On Tue, Jan 5, 2010 at 8:23 AM, Pratik Patel wrote:

> This is my personal opinion.  But, how a particular screen reader or another
> reading software handles punctuation should have no bearing on the
> grammatical use of punctuation.

ABSOLUTELY!!! (I just used all caps and three exclamation marks - none
of which were probably identified by your screen reader. I'm noting
this because I want to make it clear that I *STRONGLY* agree with this
statement.)

As long as web author's properly use punctuation, spelling, semantics,
structure, etc., don't worry about how specific screen readers handle
them, except in the rare cases where doing so might render content
inaccessible (which is different than "reads oddly").

Of note, two of the examples given in the original post are incorrect.
The use of hyphens in "San Jose-San Francisco-Oakland, CA" and "He
entered the room -- unaware of the danger." is incorrect.

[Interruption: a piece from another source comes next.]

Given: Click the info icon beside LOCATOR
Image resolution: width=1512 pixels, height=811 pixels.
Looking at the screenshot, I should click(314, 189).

It should be
en dashes in the former example (San Jose–San Francisco–Oakland, CA)
and an em dash in the latter (He entered the room—unaware of the
danger.). http://en.wikipedia.org/wiki/Dash for more details.

Screen readers are also incorrect in identifying a hyphen as "dash".
They should ignore hyphens and (if enabled in the preferences)
identify true dashes. The problem is that authors so typically use
hyphens - like this - instead of true dashes — like this.